* [Problem requirements] From the line with "Expand Never Really" to the line with "Given: Open the USDT filter tab", retype every line exactly, including those two, and leave out the rest of the data below.

* [Extracted information]
=== Section Start ===
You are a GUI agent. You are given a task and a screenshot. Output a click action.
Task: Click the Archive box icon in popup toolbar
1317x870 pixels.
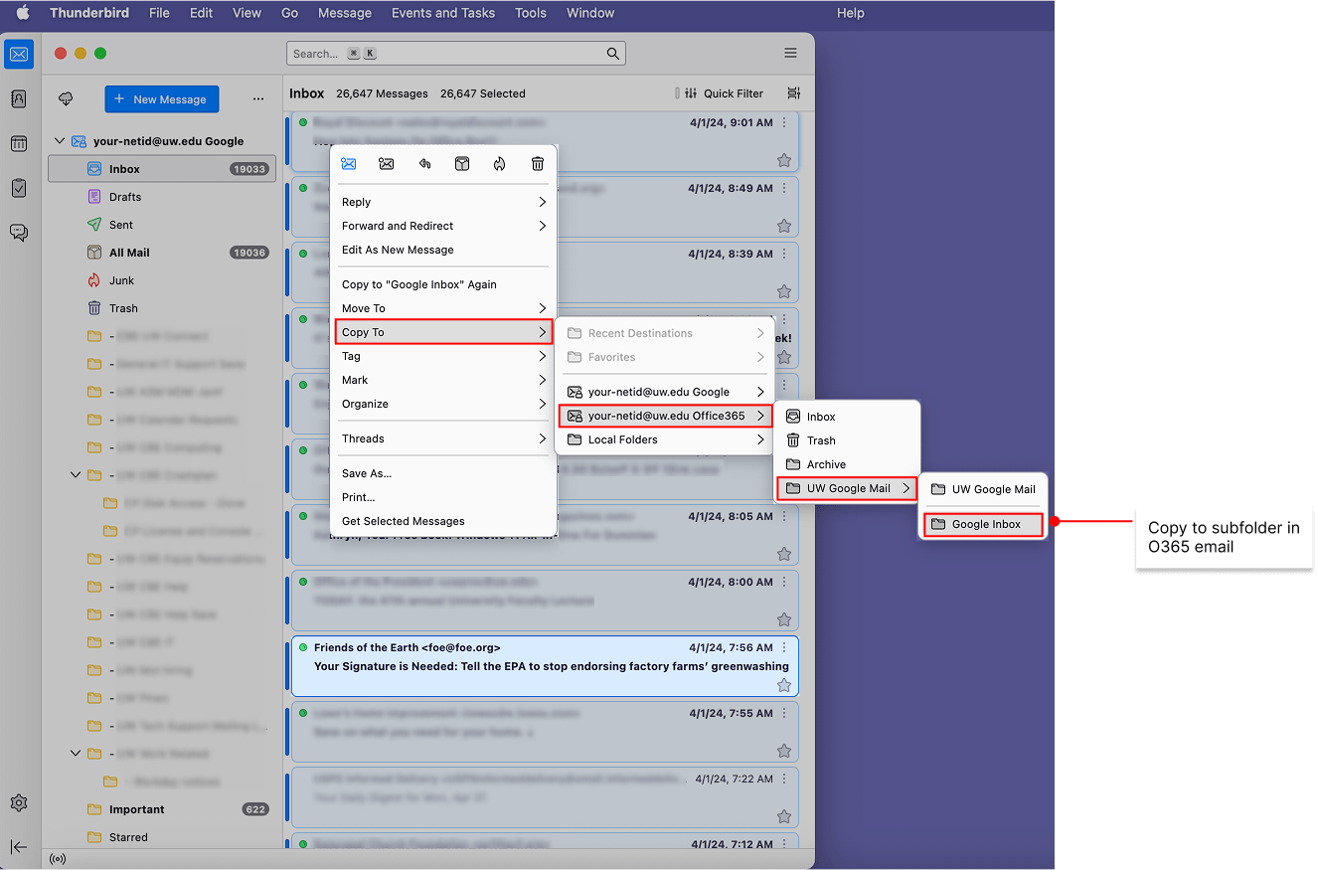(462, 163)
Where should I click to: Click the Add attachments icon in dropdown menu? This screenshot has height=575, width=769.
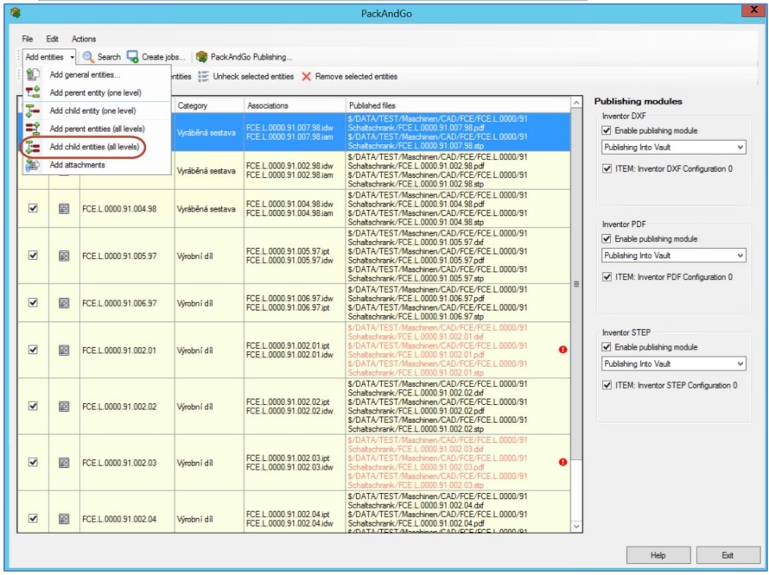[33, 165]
=== Section End ===
=== Section Start ===
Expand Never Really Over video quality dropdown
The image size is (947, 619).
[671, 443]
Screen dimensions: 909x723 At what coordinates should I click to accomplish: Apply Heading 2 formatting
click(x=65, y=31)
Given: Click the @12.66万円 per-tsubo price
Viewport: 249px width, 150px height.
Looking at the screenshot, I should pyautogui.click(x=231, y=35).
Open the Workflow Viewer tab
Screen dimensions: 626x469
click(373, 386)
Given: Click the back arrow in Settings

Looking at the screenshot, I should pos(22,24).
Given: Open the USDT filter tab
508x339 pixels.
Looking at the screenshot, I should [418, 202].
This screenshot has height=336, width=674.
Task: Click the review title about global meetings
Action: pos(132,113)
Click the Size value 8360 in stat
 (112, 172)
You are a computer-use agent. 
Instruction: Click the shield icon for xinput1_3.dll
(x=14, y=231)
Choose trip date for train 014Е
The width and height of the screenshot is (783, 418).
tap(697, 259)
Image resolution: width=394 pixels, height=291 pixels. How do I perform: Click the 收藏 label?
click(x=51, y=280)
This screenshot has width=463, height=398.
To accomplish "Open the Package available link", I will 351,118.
=== Section End ===
=== Section Start ===
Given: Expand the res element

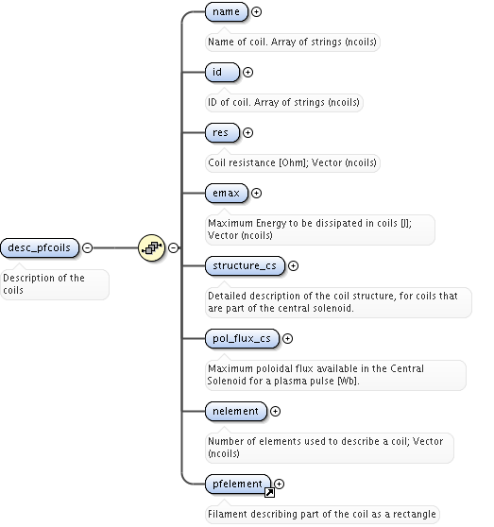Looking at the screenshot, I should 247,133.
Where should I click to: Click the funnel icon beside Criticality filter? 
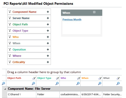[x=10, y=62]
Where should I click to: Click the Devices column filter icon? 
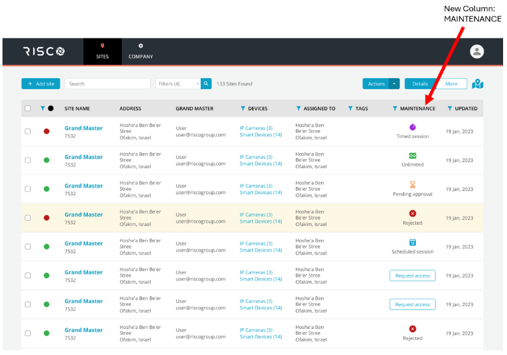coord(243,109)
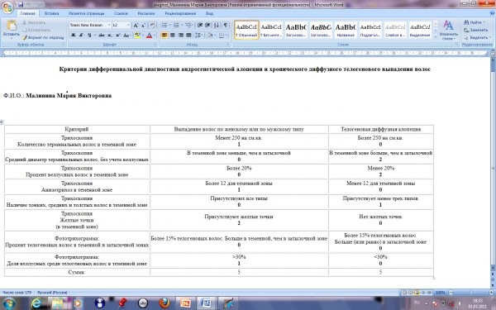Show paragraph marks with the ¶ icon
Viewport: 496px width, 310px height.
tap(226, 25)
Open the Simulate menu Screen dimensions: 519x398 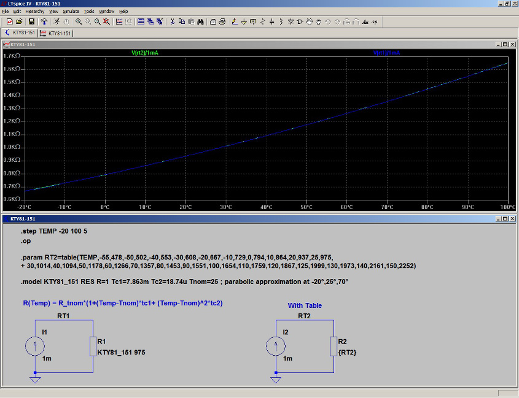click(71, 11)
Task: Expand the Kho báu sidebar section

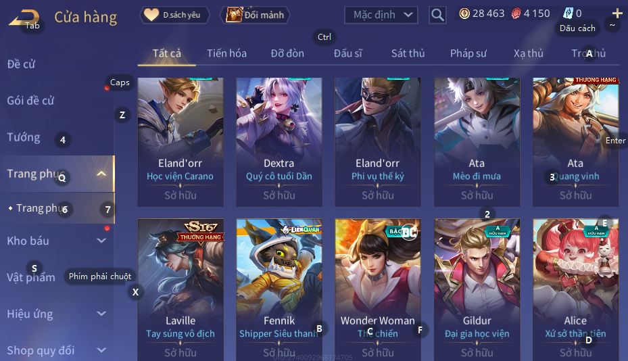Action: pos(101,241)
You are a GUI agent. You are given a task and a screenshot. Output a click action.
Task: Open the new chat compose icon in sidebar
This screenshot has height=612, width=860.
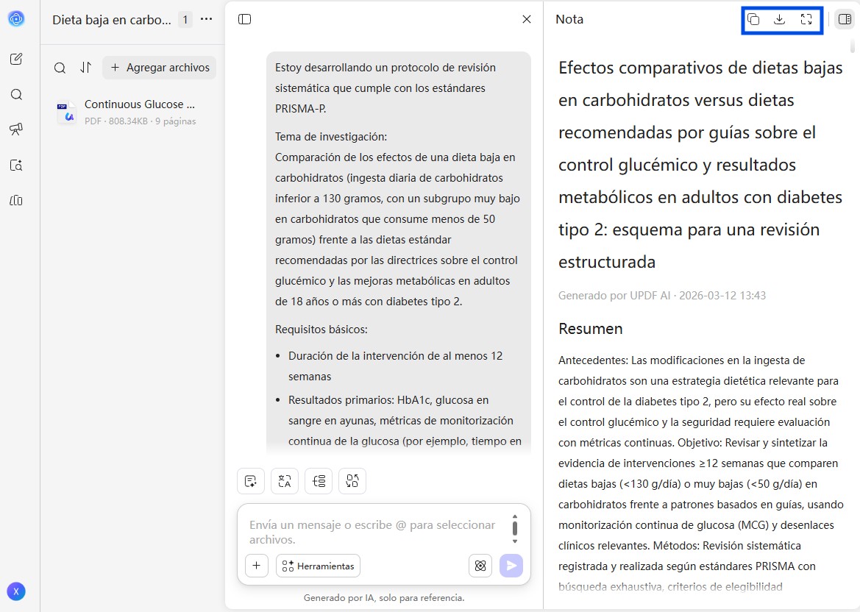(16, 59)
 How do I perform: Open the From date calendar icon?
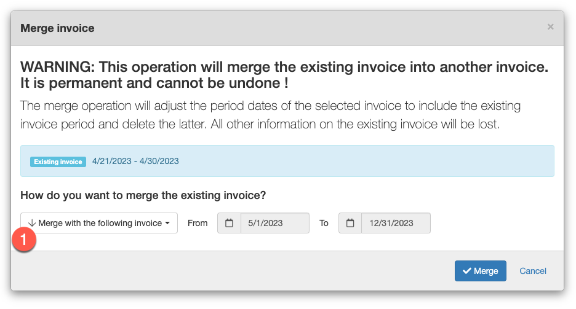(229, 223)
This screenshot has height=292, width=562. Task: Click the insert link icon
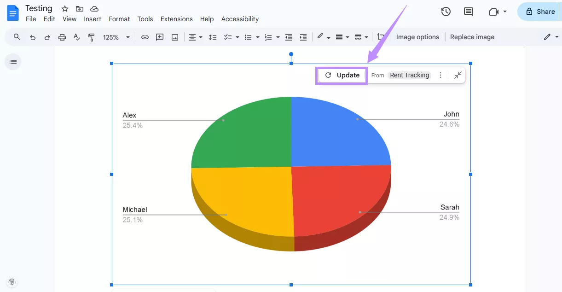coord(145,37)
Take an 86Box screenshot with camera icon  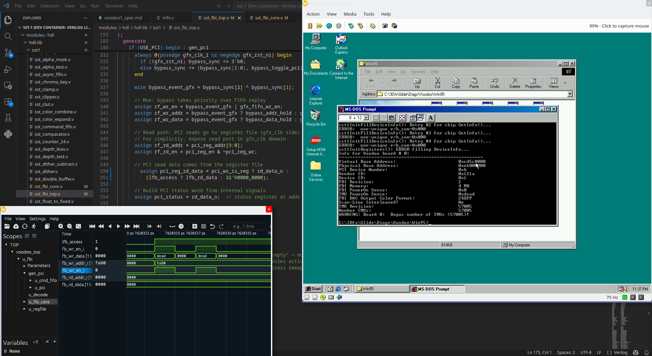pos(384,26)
=== Section End ===
* [Exercise result]
Expand Never Really Over video quality dropdown
The image size is (947, 619).
[671, 443]
Screen dimensions: 909x723 At what coordinates should I click to accomplish: Apply Heading 2 formatting
click(x=65, y=31)
Given: Click the @12.66万円 per-tsubo price
Viewport: 249px width, 150px height.
Looking at the screenshot, I should pyautogui.click(x=231, y=35).
Open the Workflow Viewer tab
Screen dimensions: 626x469
click(373, 386)
Given: Click the back arrow in Settings

Looking at the screenshot, I should pos(22,24).
Given: Open the USDT filter tab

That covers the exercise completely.